Sender: linux-acpi-owner@vger.kernel.org
Precedence: bulk
List-ID: <linux-acpi.vger.kernel.org>
X-Mailing-List: linux-acpi@vger.kernel.org

I think there is something I totally forgot about:

When there was never a driver bound to the GPU, and if runtime power
management gets enabled on that device, runtime suspend/resume works
as expected (I am not 100% sure on if that always works, but I will
recheck that).
In the past I know that at some point I "bisected" the nouveau driver
to figure out what actually breaks it and found out that some script
executed with the help of an on-chip engine (signed script, signed
firmware, both vbios provided) makes it break.
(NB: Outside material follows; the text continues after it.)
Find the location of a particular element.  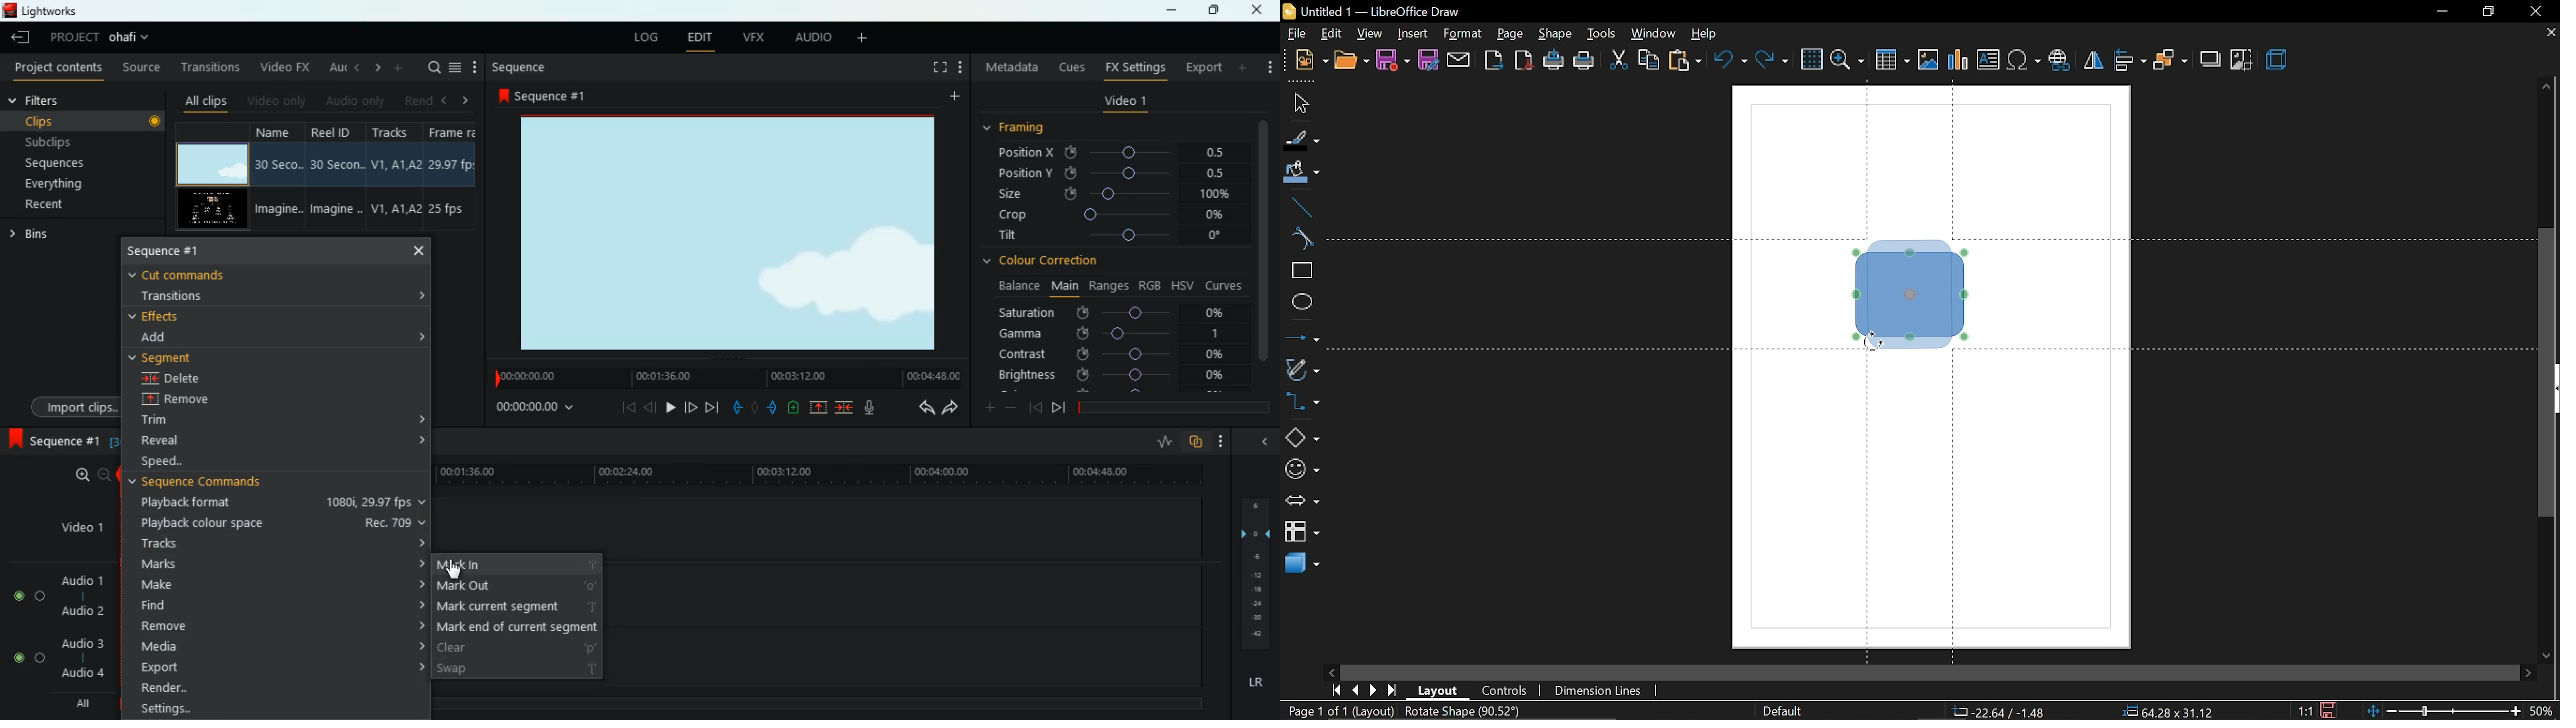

Debugging the script
lead me to the PCIe link speed changes done inside the script breaking
it.

But as "reverting" the speed change didn't make it work reliably
again, I think I need to get back on that and check if it's something
else. I will try to convert the script into C or python code to make
it more accessible to debug and hopefully I'll find something I
overlooked the last time.

On Mon, Oct 21, 2019 at 6:40 PM Karol Herbst <kherbst@redhat.com> wrote:
>
> On Mon, Oct 21, 2019 at 5:46 PM Mika Westerberg
> <mika.westerberg@intel.com> wrote:
> >
> > On Mon, Oct 21, 2019 at 04:49:09PM +0200, Karol Herbst wrote:
> > > On Mon, Oct 21, 2019 at 4:09 PM Mika Westerberg
> > > <mika.westerberg@intel.com> wrote:
> > > >
> > > > On Mon, Oct 21, 2019 at 03:54:09PM +0200, Karol Herbst wrote:
> > > > > > I really would like to provide you more information about such
> > > > > > workaround but I'm not aware of any ;-) I have not seen any issues like
> > > > > > this when D3cold is properly implemented in the platform.  That's why
> > > > > > I'm bit skeptical that this has anything to do with specific Intel PCIe
> > > > > > ports. More likely it is some power sequence in the _ON/_OFF() methods
> > > > > > that is run differently on Windows.
> > > > >
> > > > > yeah.. maybe. I really don't know what's the actual root cause. I just
> > > > > know that with this workaround it works perfectly fine on my and some
> > > > > other systems it was tested on. Do you know who would be best to
> > > > > approach to get proper documentation about those methods and what are
> > > > > the actual prerequisites of those methods?
> > > >
> > > > Those should be documented in the ACPI spec. Chapter 7 should explain
> > > > power resources and the device power methods in detail.
> > >
> > > either I looked up the wrong spec or the documentation isn't really
> > > saying much there.
> >
> > Well it explains those methods, _PSx, _PRx and _ON()/_OFF(). In case of
> > PCIe device you also want to check PCIe spec. PCIe 5.0 section 5.8 "PCI
> > Function Power State Transitions" has a picture about the supported
> > power state transitions and there we can find that function must be in
> > D3hot before it can be transitioned into D3cold so if the _OFF() for
> > example blindly assumes that the device is in D0 when it is called, it
> > is a bug in the BIOS.
> >
> > BTW, where can I find acpidump of such system?
>
> I am sure it's uploaded somewhere already. But it's not an issue of
> just one system. It's essentially hitting every single laptop with a
> skylake or kaby lake CPU + Nvidia GPU. I didn't see any system where
> it's actually working right now (and we are pestering nvidia about
> this issue for over a year already with no solution)
>
> I've attached an acpidump from my system.